Ab initio calculation of EPR parameters for extended periodic systems: Functionalization of surfaces and interfaces

扩展周期系统的 EPR 参数从头计算：表面和界面的功能化

• 批准号: 221296666
• 负责人: Dr. Uwe Gerstmann
• 金额: --
• 依托单位: Nachwuchsforschergruppe "Computational Materials Science"
• 依托单位国家: 德国
• 项目类别: Priority Programmes
• 财政年份: 2012
• 资助国家: 德国
• 起止时间: 2011-12-31 至 2019-12-31
• 项目状态: 已结题
• 来源: https://gepris.dfg.de/gepris/projekt/221296666?language=en
• 关键词: Ab; initio; calculation; EPR; parameters

Magnetic resonance spectroscopy comprises some of the most powerful analytic tools in materials science available to date. The ongoing development of this experimental technique will significantly widen the scope of the method, whereby comparative theoretical investigations are needed to extract the more and more detailed information hidden in the experimental spectra.In this project, we want to apply the ab inito calculation of EPR parameters onto a wide range of extended periodic sytems, e.g. surfaces functionalized by molecular adsorption or interfaces between organic and inorganic materials. Thereby, we want to correlate the magnetic properties of these systems with their transport properties, crucial for an electrical detection of magnetic resonance, e.g. via tunneling currents.In tight collaboration between theory and experiment, our flexible concept will lead to a more reliable interpretation of the experimental data. The resulting better understanding of the spin systems will contribute to an optimized sample preparation with increased experimental sensitivity.

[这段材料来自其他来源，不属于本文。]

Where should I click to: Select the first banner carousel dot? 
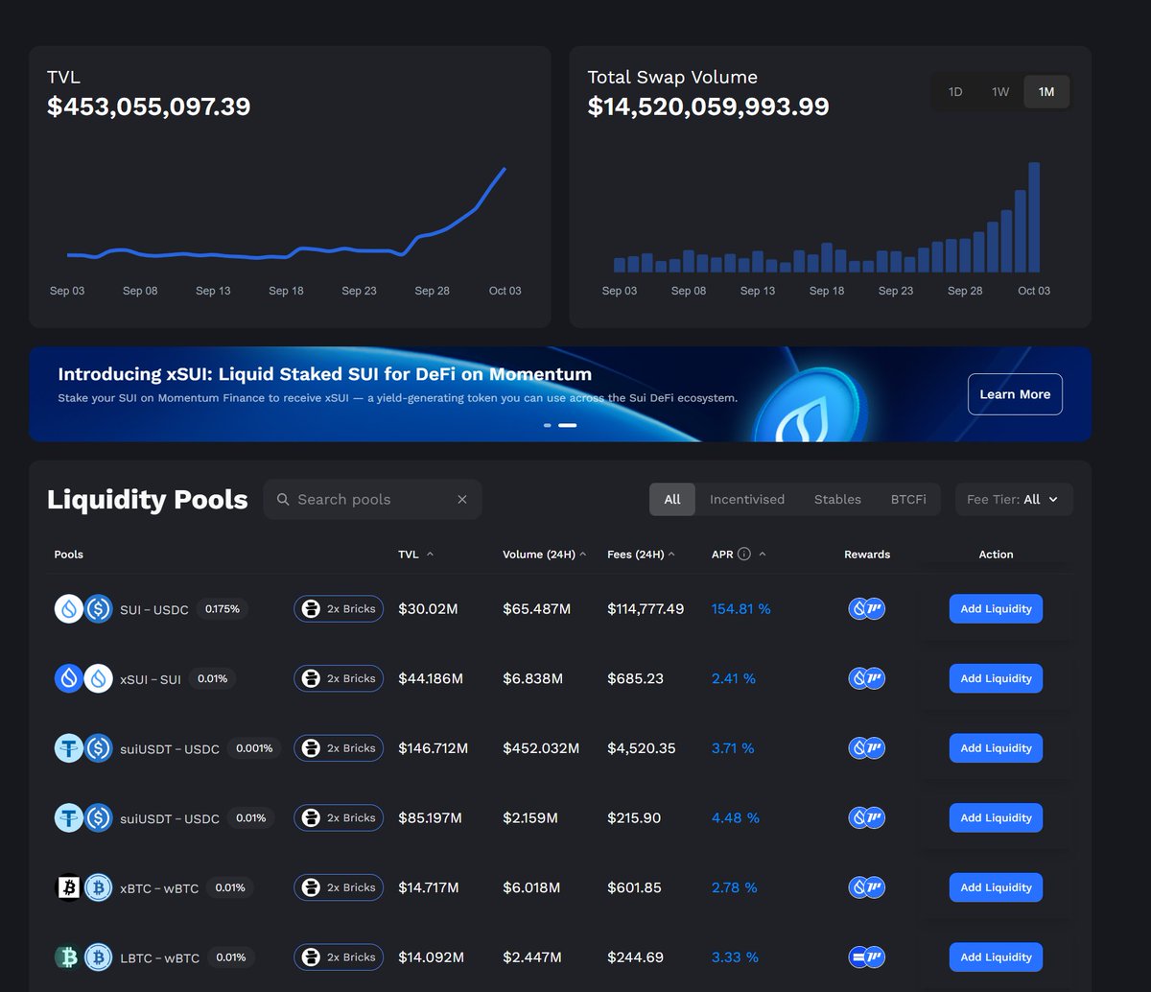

磁共振光谱包括一些最强大的分析工具，在材料科学的日期。实验技术的不断发展将大大拓宽EPR方法的应用范围，从而需要进行比较性的理论研究，以提取隐藏在实验谱中越来越详细的信息。在本项目中，我们希望将EPR参数的从头计算应用到广泛的扩展周期体系中，例如通过分子吸附功能化的表面或有机和无机材料之间的界面。因此，我们希望将这些系统的磁性与它们的输运性质相关联，这对于磁共振的电学检测至关重要，例如通过隧道电流。在理论和实验之间的紧密合作中，我们灵活的概念将导致对实验数据的更可靠的解释。由此产生的自旋系统的更好的理解将有助于提高实验灵敏度的优化样品制备。